▶ WRITTEN PROBLEM
Copy out the part of the data that opens with the line containing "You are a computer-use" and closes with the line containing "pos(1077,104)", swapping "scrollbar" for "scroll bar" and changing nothing else. Omit the pictures from your answer.

---------- RECORDS FOR PROCESSING ----------

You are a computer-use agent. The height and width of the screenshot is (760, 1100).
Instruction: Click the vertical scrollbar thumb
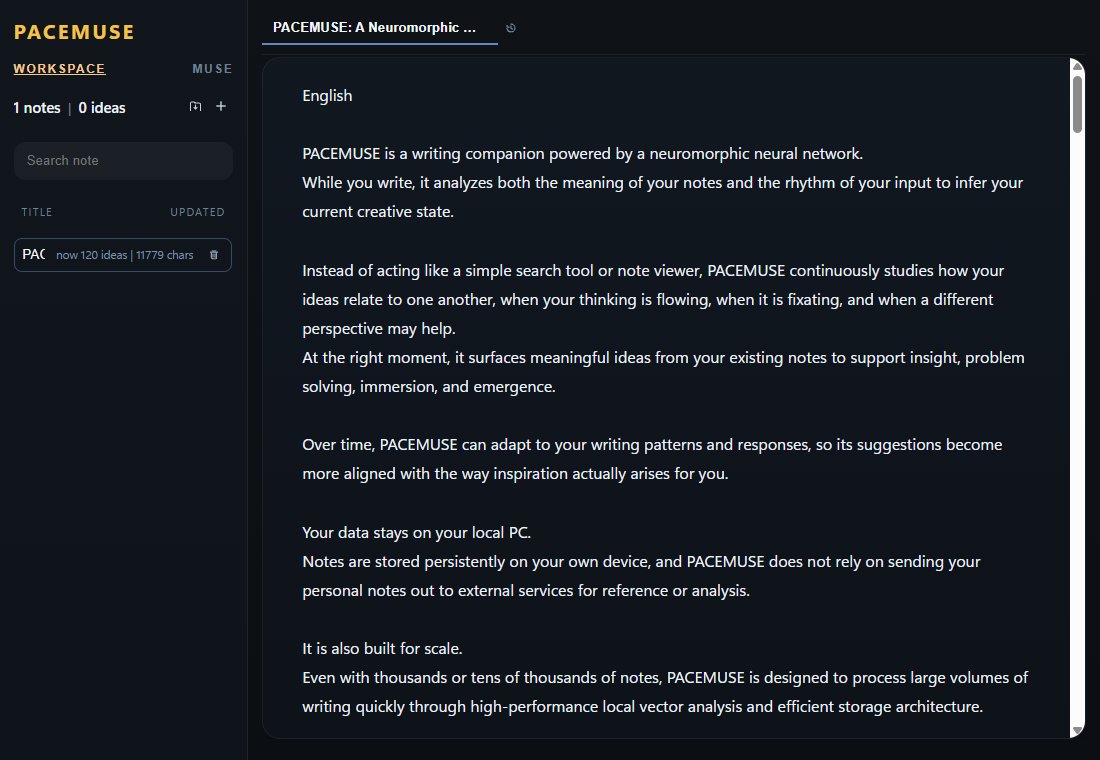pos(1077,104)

----------
---------- RECORDS FOR PROCESSING ----------

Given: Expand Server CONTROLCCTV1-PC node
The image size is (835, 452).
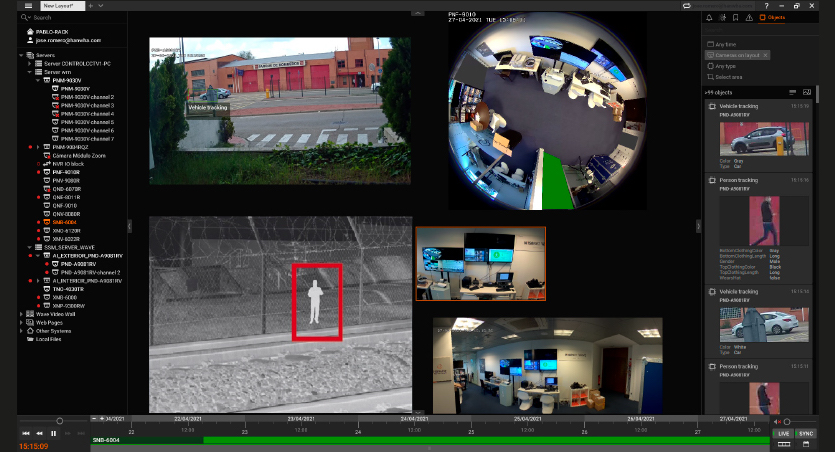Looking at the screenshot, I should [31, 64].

----------

▶ RESULT BELOW
You are a computer-use agent. The height and width of the screenshot is (760, 1100).
Instruction: Click the vertical scroll bar thumb
pos(1077,104)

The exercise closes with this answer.